Democratize metrics? What does it mean?
I am not sure who coined the term Democratize metrics first, if it was me or Raintank CEO Raj Dutt. Whoever it was does not matter, what does matter is that I really like the term. It resonates with many of the things that I tried to do with Grafana. For me the term can also be associated with a Build, Measure, Learn and DevOps culture where data, be it infrastructure, application or business related, can easily be used and accessed togther by anyone. It’s about opening up and consolidating data silos and making real-time and historic data for an entire organization accessible across traditional organizational units.
Metrics everyone can see
I created Grafana mainly because of the shortcomings of the current Graphite dashboards but also because I saw so much potential in making time series metrics more accessible to not only operations but application developers, business analysts and product managers.
Graphite’s many functions make it super powerful for business metrics. So we started instrumenting our applications with a ton of useful user behavior and business related metrics. We (the developers) built application / business related dashboards that amazed the business analysts, who in tern learned how to use Grafana in order to create dashboards on their own.

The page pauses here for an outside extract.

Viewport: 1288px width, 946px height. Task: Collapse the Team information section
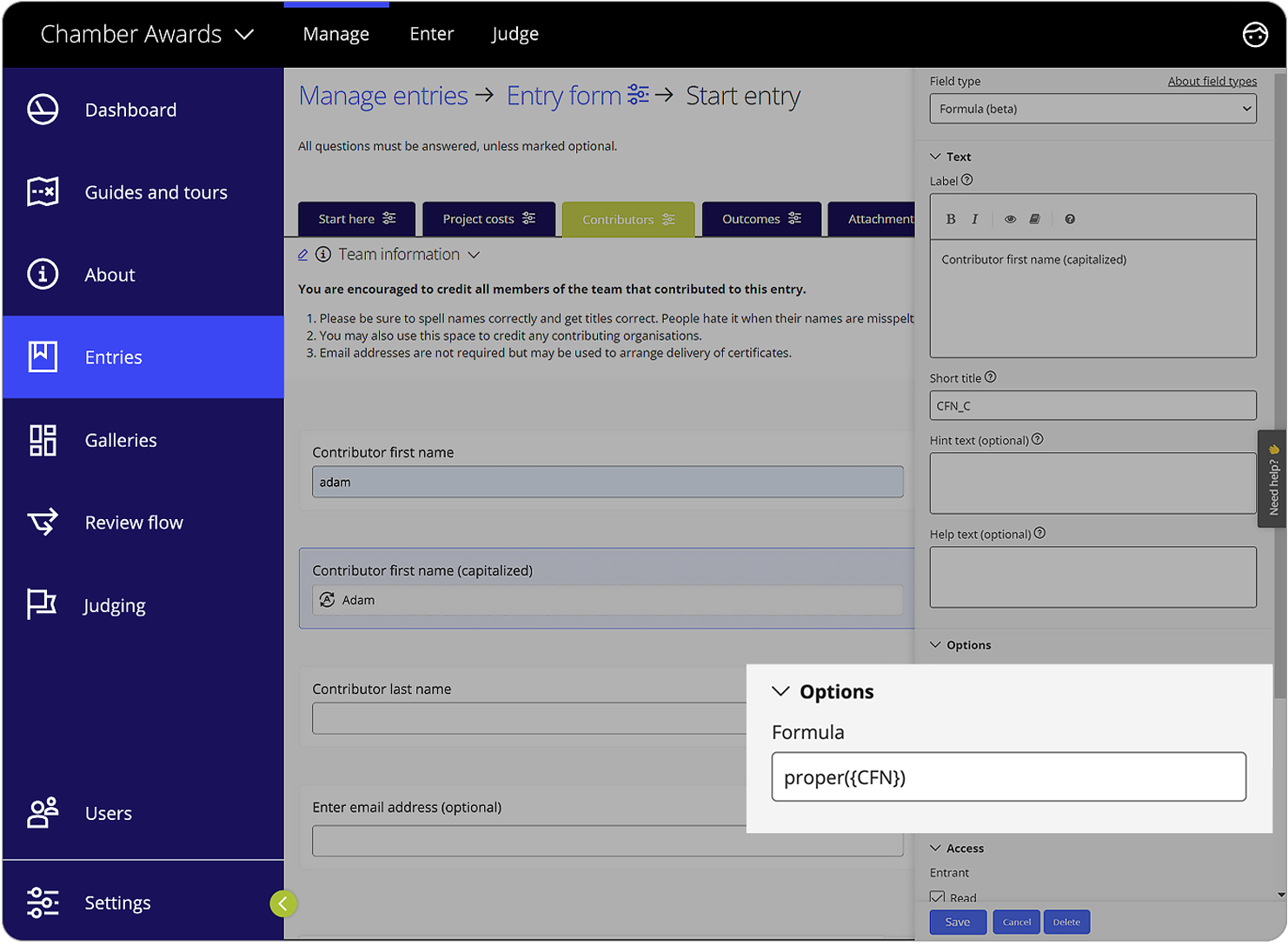[475, 254]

Operations also have a ton of use for business and user behavior metrics. Defining alerts on infrastructure health is all good and standard, but what if you can also define alerting rules on your webshop’s revenue during the last 10 minutes, the number of logins for the last 5 minutes, number of support emails or credit card payments, etc? A simple css bug that generates zero errors either in the backend or frontend could hinder users from completing an action. An alerting rule that used a business metric could easily spot this.
Visualizations anyone can build
So for me democratize metrics means breaking traditional data boundaries. It’s also about making metric visualization tools that are more accessible and easy to use.
For Grafana this does not mean we should dumb down the interface and make it less flexible. But it does mean spending time on ease-of-use. Removing unneeded complexity from a user interface is hard but the end result, a more easy to use and accessible tool, is worth it. Grafana currently doesn’t have the most easy and intuitive UI. It can be a challenge for new users. However, at the time of Grafana’s release, most other Graphite dashboards required you to build your dashboard by writing json in a text editor. Not the most inviting interface, even to a programmer like myself. So compared to that, Grafana was a big leap forward. Grafana’s Graphite query builder also made a pretty complex and tricky query language much more accessible and understandable to a much wider audience (ie not only to Graphite query gurus).
This simple fact of making Graphite’s incredible features more acccessable through Grafana really accelerated the usage of metrics at my last company. In a matter of weeks after Grafana’s introduction in my team, the remaining 4 teams started instrumenting their services and putting up big wall-amounted TVs showing Grafana dashboards. This was after struggling for some months to get the other teams to add more metrics to their services and applications. It was joy attending the company-wide weekly meetings where teams presented changes and new features together with Grafana graphs showing the changed user behavior!
Time series metrics and their visualizations should not be hidden in obscure and hard to use monitoring tools that only a few have access to. The result of democratizing metrics, that is making it easier for people to add new metrics and consume and visualize them is a more scientific and data oriented company. I love the philosophy of Build, Measure, Learn where changes to your organization or its software start with a hypothesis and well defined metrics for how to verify that hypothesis. This more scientific approach to change is also more democratic and will reduce the risk of change that is only caused by company politics.
Mix and match data sources
Grafana supports multiple different time series databases, and will continue to add data sources as our users evolve and change. New TSDBs will be adopted and used alongside existing ones, and the ability for Grafana to mix them on same dashboard keeps the focus on the data. Further, in upcoming Grafana v2.5 you can mix them on the same graph!
In an open source platform
Another important aspect of democratizing metrics is using tools that are extensible and open (as in open source). This fosters a community of tools and integrations that make it easier to mix and match these different data sources, libs and applications. Open source also means (usually) a more open, community-driven and democratic development process. This is also why I feel so passionately about Raintank’s ambition to build an OpenSaaS platform for hosted metrics and monitoring
I still feel that time series metrics as an integral part of application development is still in a very early phase of adoption. When speaking to enterprise .NET or Java developers very few know about Graphite, Grafana or time series metrics in general. I find this fact really exciting, it means that there is still a lot to do in spreading the love of metrics!